The core building blocks of mirasol displays, the Interferometric Modulator (IMOD) element is a simple MEMS (micro-electro-mechanical system) device that is composed of two conductive plates.
One is a thin film stack on a glass substrate, the other is a reflective membrane suspended over the substrate. There is a gap between the two that is filled with air.
The IMOD element has two stable states. When no voltage is applied, the plates are separated, and light hitting the substrate is reflected as shown above. When a small voltage is applied, the plates are pulled together by electrostatic attraction and the light is absorbed, turning the element black.
This is the fundamental building block from which Qualcomm's mirasol displays are made.
At the most basic level, a mirasol® display is an optically resonant cavity.

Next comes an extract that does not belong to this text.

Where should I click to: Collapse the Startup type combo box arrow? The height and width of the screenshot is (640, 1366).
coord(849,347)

The device consists of a self-supporting deformable reflective membrane and a thin-film stack (each of which acts as one mirror of an optically resonant cavity), both residing on a transparent substrate.
When ambient light hits the structure, it is reflected both off the top of the thin-film stack and off the reflective membrane. Depending on the height of the optical cavity, light of certain wavelengths reflecting off the membrane will be slightly out of phase with the light reflecting off the thin-film structure. Based on the phase difference, some wavelengths will constructively interfere, while others will destructively interfere.

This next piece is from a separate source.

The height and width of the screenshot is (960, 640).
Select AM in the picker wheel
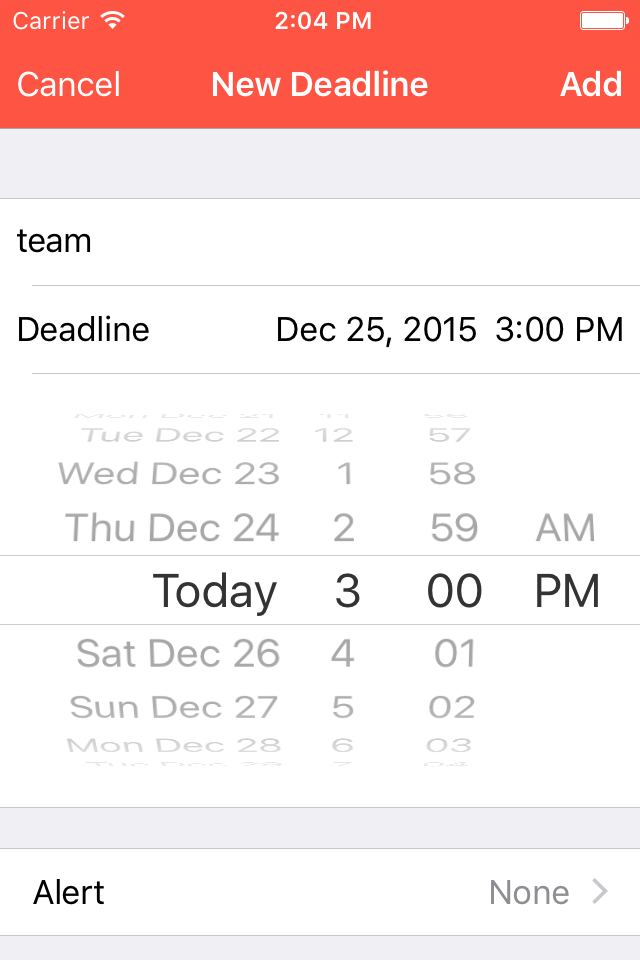566,528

The human eye will perceive a color as certain wavelengths will be amplified with respect to others. The image on a mirasol display can switch between color and black by changing the membrane state. This is accomplished by applying a voltage to the thin-film stack, which is electrically conducting and is protected by an insulating layer. When a voltage is applied, electrostatic forces cause the membrane to collapse.
The change in the optical cavity now results in constructive interference at ultraviolet wavelengths, which are not visible to the human eye. Hence, the image on the screen appears black.
A full-color display is assembled by spatially ordering IMOD elements reflecting in the red, green and blue wavelengths.
Since visible light wavelengths operate on the nanometer scale (i.e., 380nm to 780nm), the deformable IMOD membrane only has to move a short distance—a few hundred nanometers—in order to switch between two colors. This switching happens extremely fast, on the order of tens of microseconds. This switching speed directly translates to a video rate-capable display with no motion-blur effects.
One of the key advantages of the mirasol® display’s design is its bistable nature, which allows for near-zero power usage in situations where the display image is unchanged.
IMOD elements, which make up the IMOD pixels, possess electro-mechanical memory called hysteresis. The hysteresis effect works somewhat like the pull top on an aluminum can. Once the reflective membrane has been pulled down, it requires less energy to hold it than was exerted in pulling it down.
This bistability not only allows mirasol displays to replace the non-linearity of an active matrix device, it can also act as a real memory element. The bistability of mirasol displays comes from the inherent hysteresis derived from the technology’s electro-mechanical properties - the inherent imbalance between the linear restorative forces of the mechanical membrane and the non-linear forces of the applied electric field.